TRIGGER WARNING for child sex abuse
Collin Grant wishes he had never told anyone that his stepfather raped him.
Jimmy Don Mackey would hold Collin down, punch him in the back if he tried to move, and cover his mouth if he tried to scream. On one occasion, Jimmy Don duct-taped Collin’s mouth shut. He told Collin that if he ever disclosed the abuse to anyone, he would kill him.
Yet Collin eventually did tell the authorities in Muskogee County, Oklahoma, about Jimmy Don’s abuse. Collin testified about it in court, where it also emerged that Jimmy Don had repeatedly beaten his mother, Alishia Mackey. Jimmy Don pled guilty to rape, forcible sodomy, and other sex crimes, and was sent to prison.
Yet Collin’s mother was also sent to prison for failing to protect her son.
Jimmy Don got 15 years for raping Collin. For permitting the rape to happen, Collin’s mother got an even harsher sentence: 20 years.
As a 12-year-old recovering from repeated sexual abuse, Collin was cut off from his mother.
Today, Collin is 22. He said he misses his mom and believes she does not deserve to be in prison. She should be pardoned, he said.
He also wishes he had never come forward about what his stepfather was doing to him. “Honestly,” Collin told BuzzFeed News, “I would rather have gone through the abuse for the rest of my life.”
A recent BuzzFeed News investigation exposed cases in which mothers have been given sentences of up to life in prison for failing to protect their children from their violent partners — even when, as in Alishia’s case, there is evidence that the mother herself was battered.
In Texas, for example, Arlena Lindley was sentenced to 45 years, despite the fact that she tried to grab her 3-year-old son from her partner the day he beat the boy to death, and despite the fact that she herself had been beaten viciously for months. The prosecution said she should have called 911.
Collin Grant’s case illuminates what domestic violence advocates say is a different problem: the collateral damage to the children of mothers sent away to prison for years.

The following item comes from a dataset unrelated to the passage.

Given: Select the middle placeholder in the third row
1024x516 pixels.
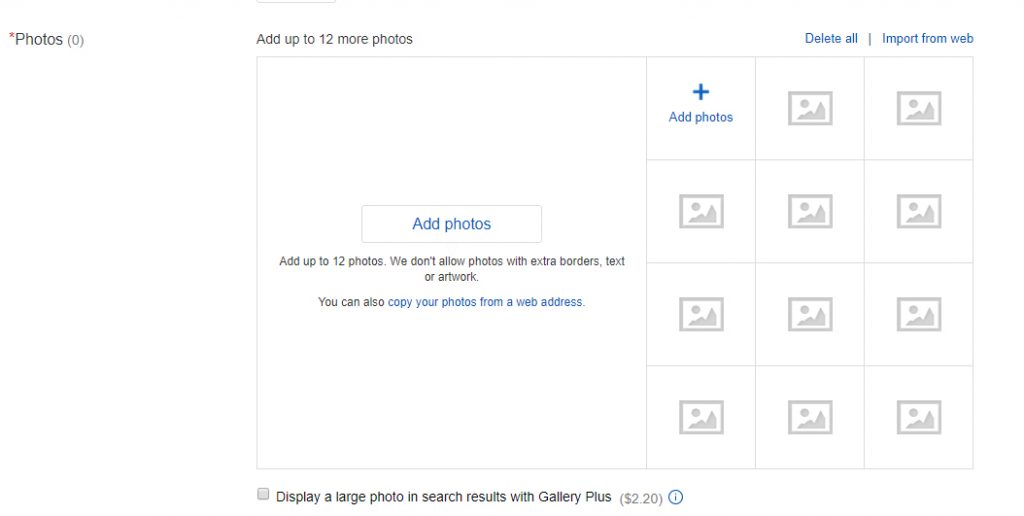Looking at the screenshot, I should [810, 315].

“What are we really doing on behalf of that child who is the victim of the crime?” said Deborah D. Tucker, executive director of the National Center on Domestic and Sexual Violence. “How is that” — imprisoning the mother — “helpful to them?”
At least 29 states have laws that explicitly criminalize parents’ failure to protect their children from abuse. In addition, prosecutors in at least 19 states can use other, more general laws against criminal negligence in the care of a child or placing a child in a dangerous situation.
Only a handful of state laws provide specific defenses for parents who reasonably feared they would be harmed if they stepped in to stop child abuse.
Many prosecutors defend the laws and the harsh sentences as sending a message that mothers must defend their children, even if their own safety is at risk. Domestic violence advocates counter that such sentences are unjust — and a sign that the criminal justice system does not understand how battering victimizes women.
Altogether, BuzzFeed News found 28 cases in which mothers were sentenced to at least a decade in prison despite evidence they themselves were victims of their violent partners. Alishia Mackey was one of those mothers. She was tried under Oklahoma’s “enabling child abuse” law, which has the same maximum sentence — life in prison — as actually committing child abuse.